Still, setting up automated withdrawals can help homeowners who want to make additional or biweekly payments to pay off a mortgage early and cut their interest outlay.
3. How to pay your mortgage using a credit card
Not all issuers, such as Discover, American Express, Mastercard, or Visa, permit paying mortgage payments by credit card. With some cards, this is only an option if you go through a third-party payment platform (and if you do, there’s a transaction fee).
In addition, many mortgage lenders are not fans of this option and do not accept credit cards.
“Most lenders won’t accept credit card payments for the mortgage and the services that do offer the ability to pay via credit card tend to charge a service fee that offsets the value of any rewards you’d be earning,” McBride says.
Problems and emergencies, such as an illness or job loss, can and do happen, however. Until you get back on your feet, paying your mortgage with a credit card could be your only option.
Check with your card issuer first. While Mastercard allows mortgage lenders to accept debit and credit cards for payments, Visa has only given the green light for mortgage lenders to take Visa debit and prepaid card payments.
Paying with this method might also seem like an easy way to gain some points on a rewards credit card, but, again, the fees involved can be substantial. These will likely erase the value of any points or cash back you earn.
4. How to pay your mortgage by phone
Making a mortgage payment over the phone is another option, especially if you forgot to mail in your payment before the due date or have not set up a payment process online.
The phone number to call will be on your monthly bill or found online. The process is typically fairly straightforward — be prepared with your mortgage account number and your banking information, such as the routing and account number.
When you pay over the phone, the payment is typically credited to your account quickly.
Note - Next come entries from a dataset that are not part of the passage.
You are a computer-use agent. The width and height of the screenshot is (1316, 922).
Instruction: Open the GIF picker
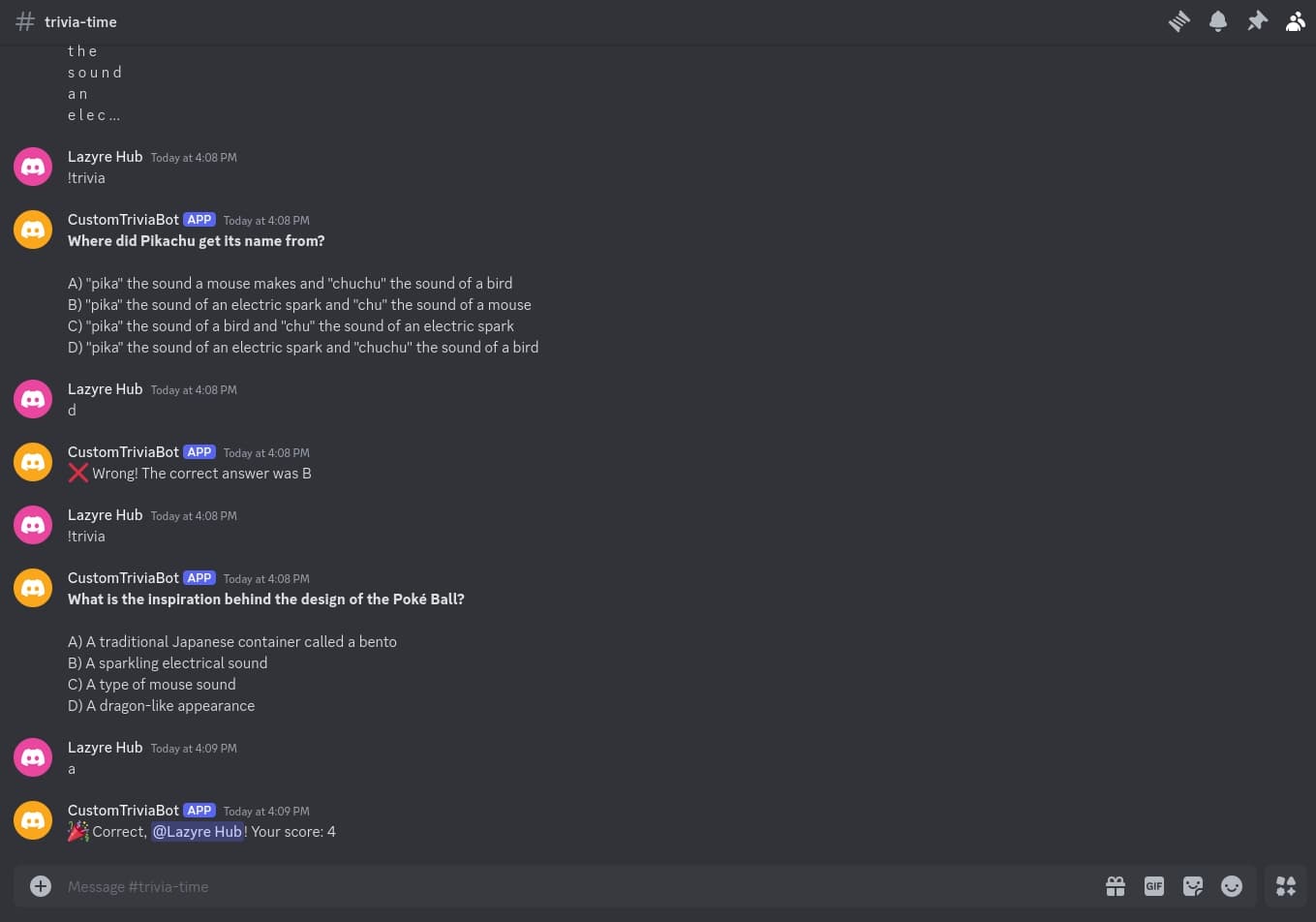click(x=1154, y=886)
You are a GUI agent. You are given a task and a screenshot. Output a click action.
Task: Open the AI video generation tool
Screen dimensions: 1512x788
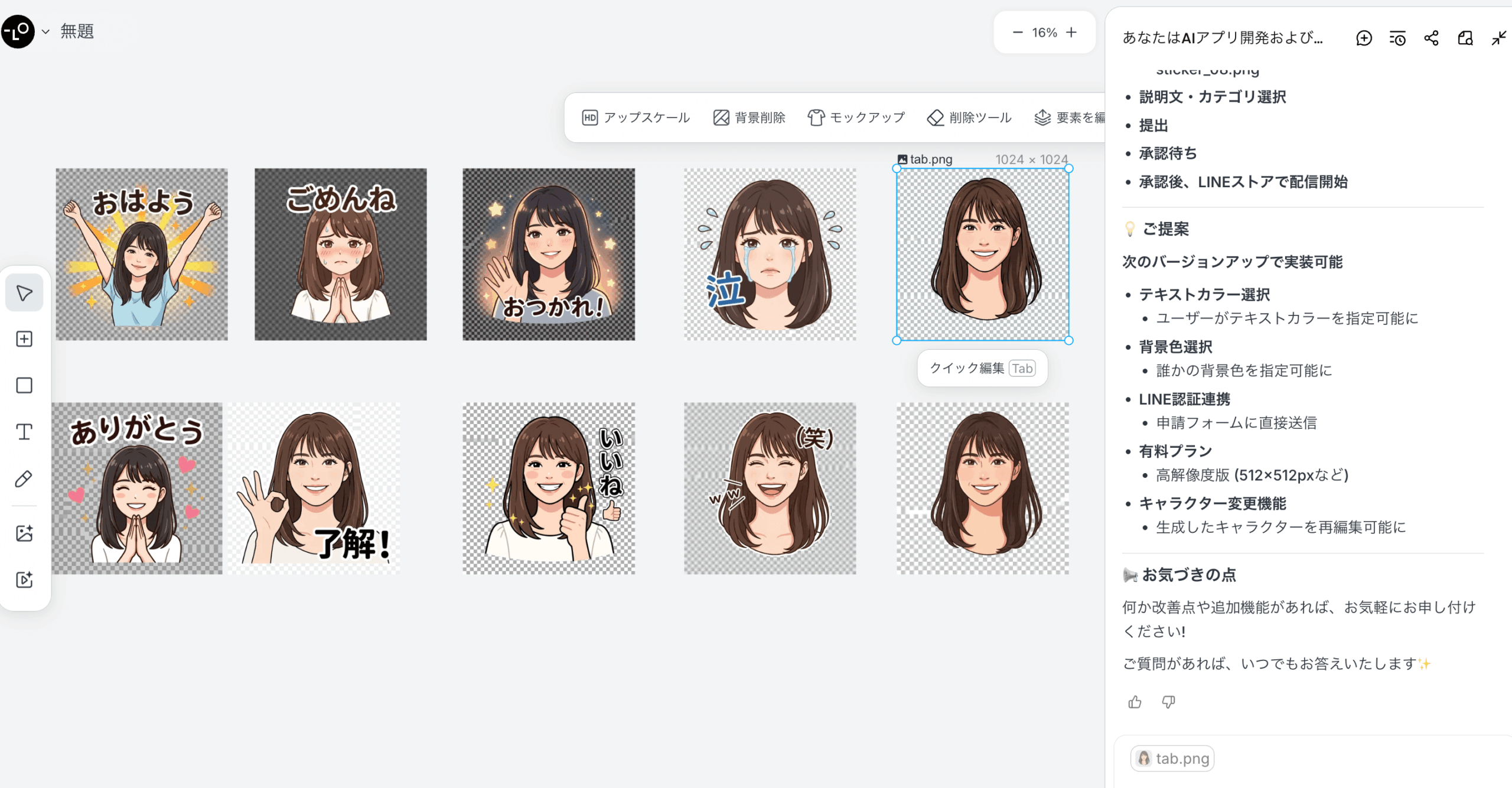pyautogui.click(x=24, y=580)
Before you make the payment, though, ask the servicer if there is a charge for this convenience.
5. How to pay your mortgage in person or by post
If your mortgage servicer is local, the company might accept payments by check or money order in person. Money orders are secure payments since they do not include any personal information, but they have one major drawback: The amount of a money order is often limited to between $700 and $1,000.
Another option is to use a certified check or a cashier’s check, which does not have a limit.
Mailing a check is a tried-and-true method, but make sure you include your account number on the check — just having your home address might not be sufficient, even if it matches the address your servicer has on file.
Sending payment by mail, however, means you have to take into account the time it takes to mail your payment and for it to be processed by the servicer.
Tips to always pay your mortgage on time
To ensure you always pay your mortgage on time, consider setting up autopay from your bank account and, if you haven’t already, arranging for direct deposit so your paychecks get sent there. Keep in mind that most mortgage payments are due on the first of the month.
You might also choose to get ahead by prepaying your mortgage. This strategy has the added benefit of reducing your loan principal faster (just be sure to tell your lender you’d like the extra amount to go toward the principal, not the interest).
What if I’m late making a payment?
If you know you’ll be late making a mortgage payment, reach out to your mortgage servicer as soon as possible. Explain your situation and see if the servicer might be able to work with you and waive any late fees. Communicating proactively can go a long way.
Note that there is typically a grace period for late payments, too — usually 15 days.
If know you’ll be unable to make a mortgage payment for several months, ask your servicer for a forbearance. With forbearance, your mortgage payment can be reduced or paused entirely for a period of time. If the problem is permanent in nature, ask your servicer for other relief options such as a loan modification. Most servicers are willing to work with borrowers to ensure they continue to make payments on time.